== RECORDS FOR THE TASK

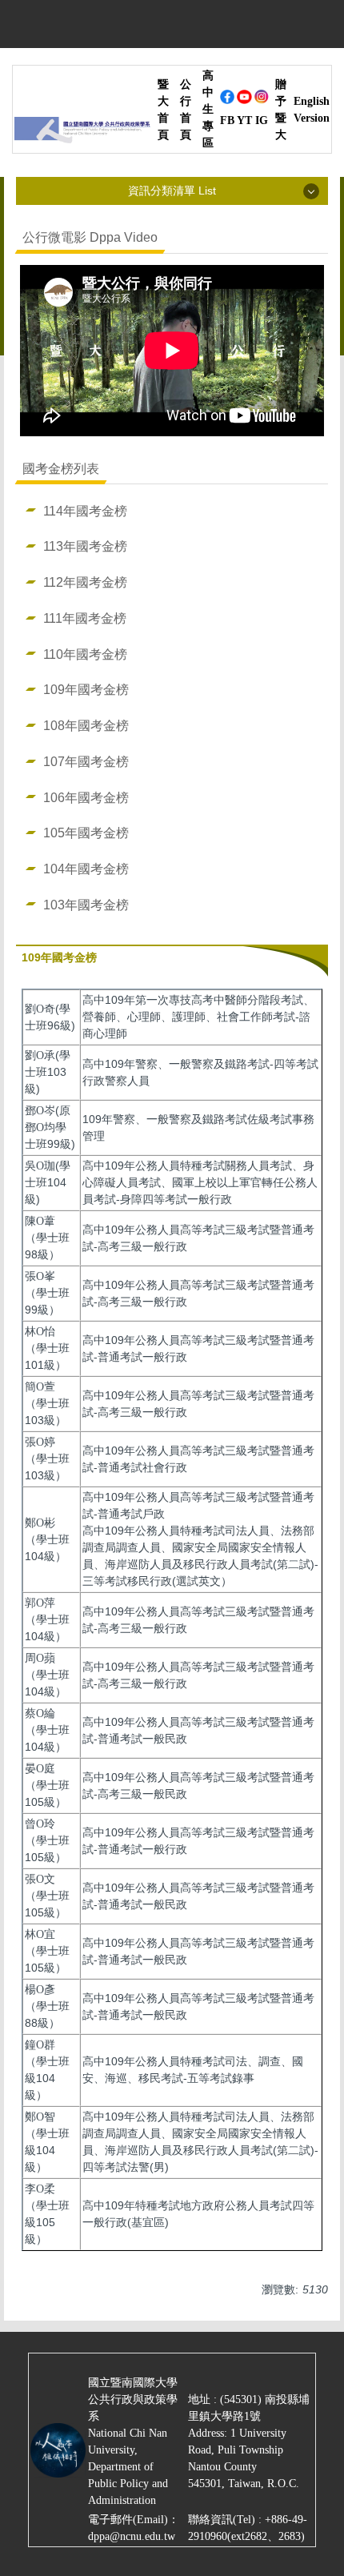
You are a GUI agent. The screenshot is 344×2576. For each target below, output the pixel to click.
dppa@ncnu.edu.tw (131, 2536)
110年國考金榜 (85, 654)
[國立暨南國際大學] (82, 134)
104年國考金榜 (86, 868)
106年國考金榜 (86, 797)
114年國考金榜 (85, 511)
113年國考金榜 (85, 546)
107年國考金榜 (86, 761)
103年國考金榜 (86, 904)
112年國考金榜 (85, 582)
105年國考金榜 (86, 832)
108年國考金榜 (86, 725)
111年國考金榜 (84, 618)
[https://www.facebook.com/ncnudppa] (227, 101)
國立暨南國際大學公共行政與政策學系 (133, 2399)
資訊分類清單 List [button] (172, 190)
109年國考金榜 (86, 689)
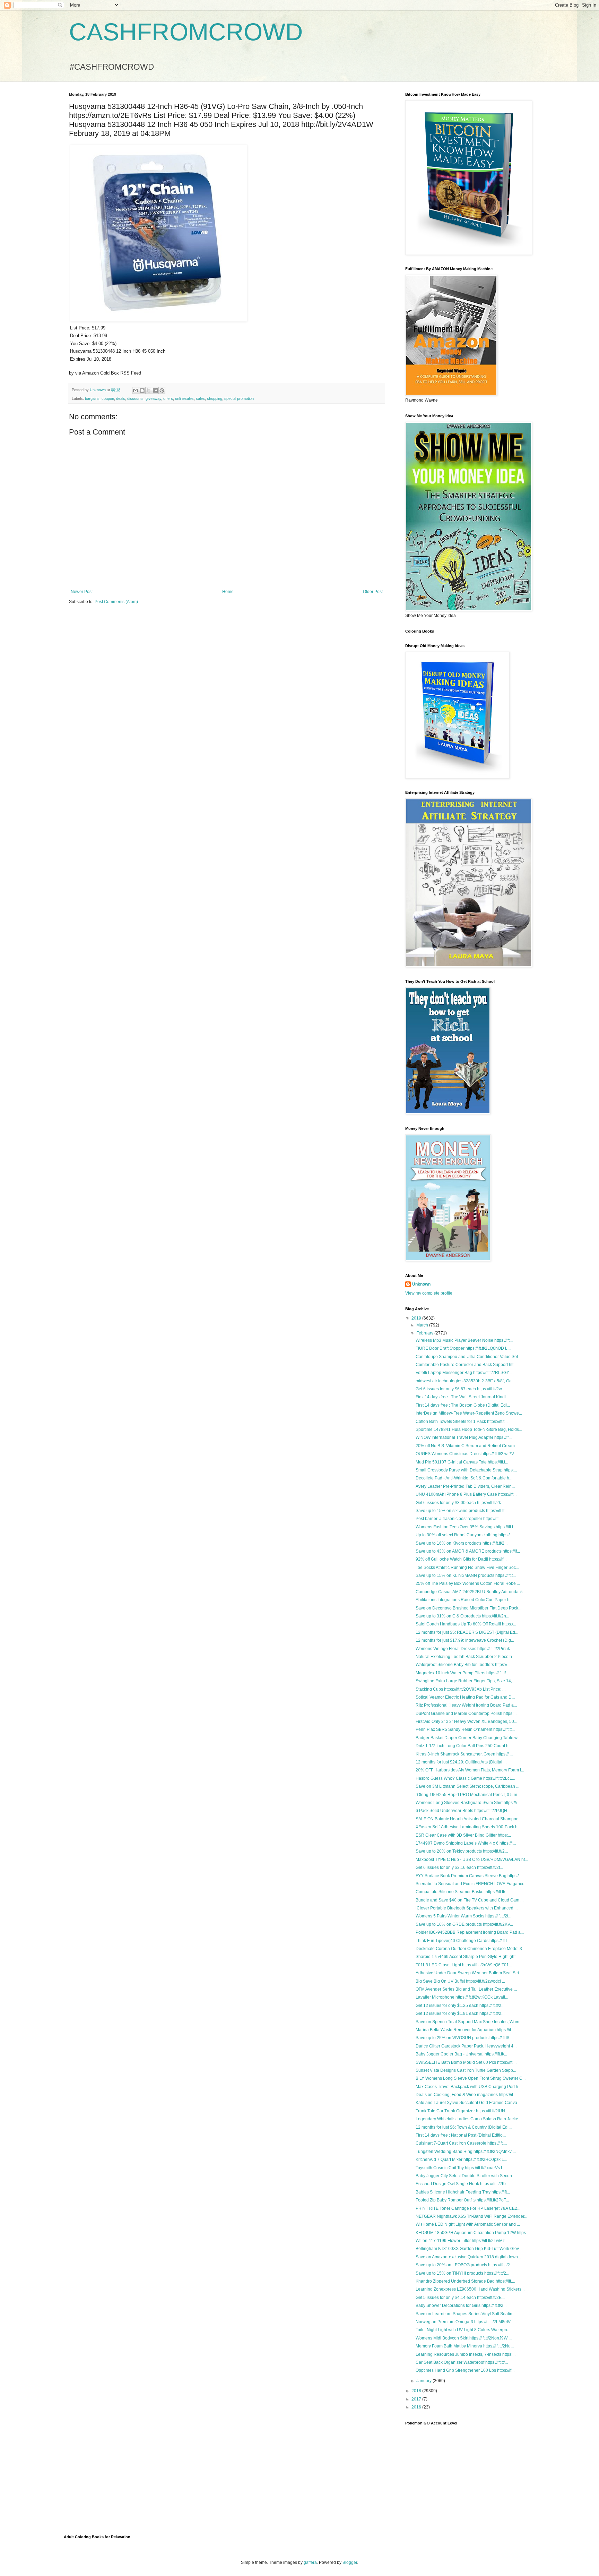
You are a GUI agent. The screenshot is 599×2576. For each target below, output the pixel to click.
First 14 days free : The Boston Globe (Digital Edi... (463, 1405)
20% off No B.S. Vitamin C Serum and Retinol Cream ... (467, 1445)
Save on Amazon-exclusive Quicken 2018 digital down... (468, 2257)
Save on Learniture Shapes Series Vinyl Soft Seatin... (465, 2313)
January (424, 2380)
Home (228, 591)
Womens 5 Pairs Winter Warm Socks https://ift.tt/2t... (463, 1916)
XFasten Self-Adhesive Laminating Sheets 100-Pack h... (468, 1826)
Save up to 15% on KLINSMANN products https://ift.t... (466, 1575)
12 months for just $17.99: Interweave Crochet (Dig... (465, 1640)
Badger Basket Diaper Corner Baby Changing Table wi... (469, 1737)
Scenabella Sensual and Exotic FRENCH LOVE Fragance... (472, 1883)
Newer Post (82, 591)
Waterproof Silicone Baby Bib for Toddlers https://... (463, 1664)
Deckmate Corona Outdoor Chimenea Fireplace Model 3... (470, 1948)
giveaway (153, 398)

====

WHAT NEEDS TO BE DONE
Reproduce the whole of the data, word for word, and omit its pictures.

PROBLEM SOLUTION
You are a GUI agent. The screenshot is 344×2576. For each target below, output the pixel to click.
dppa@ncnu.edu.tw (131, 2536)
110年國考金榜 (85, 654)
[國立暨南國際大學] (82, 134)
104年國考金榜 (86, 868)
106年國考金榜 (86, 797)
114年國考金榜 (85, 511)
113年國考金榜 (85, 546)
107年國考金榜 (86, 761)
103年國考金榜 (86, 904)
112年國考金榜 (85, 582)
105年國考金榜 (86, 832)
108年國考金榜 (86, 725)
111年國考金榜 (84, 618)
[https://www.facebook.com/ncnudppa] (227, 101)
國立暨南國際大學公共行政與政策學系 (133, 2399)
資訊分類清單 List [button] (172, 190)
109年國考金榜 (86, 689)
You are a GUI agent. The screenshot is 599×2576. For each target below, output the pixel to click.
First 14 days free : The Boston Globe (Digital Edi... (463, 1405)
20% off No B.S. Vitamin C Serum and Retinol Cream ... (467, 1445)
Save on Amazon-exclusive Quicken 2018 digital down... (468, 2257)
Save on Learniture Shapes Series Vinyl Soft Seatin... (465, 2313)
January (424, 2380)
Home (228, 591)
Womens 5 Pairs Winter Warm Socks https://ift.tt/2t... (463, 1916)
XFasten Self-Adhesive Laminating Sheets 100-Pack h... (468, 1826)
Save up to 15% on KLINSMANN products https://ift.t... (466, 1575)
12 months for just $17.99: Interweave Crochet (Dig... (465, 1640)
Badger Basket Diaper Corner Baby Changing Table wi... (469, 1737)
Scenabella Sensual and Exotic FRENCH LOVE Fragance... (472, 1883)
Newer Post (82, 591)
Waterproof Silicone Baby Bib for Toddlers https://... (463, 1664)
Deckmate Corona Outdoor Chimenea Fireplace Model 3... (470, 1948)
giveaway (153, 398)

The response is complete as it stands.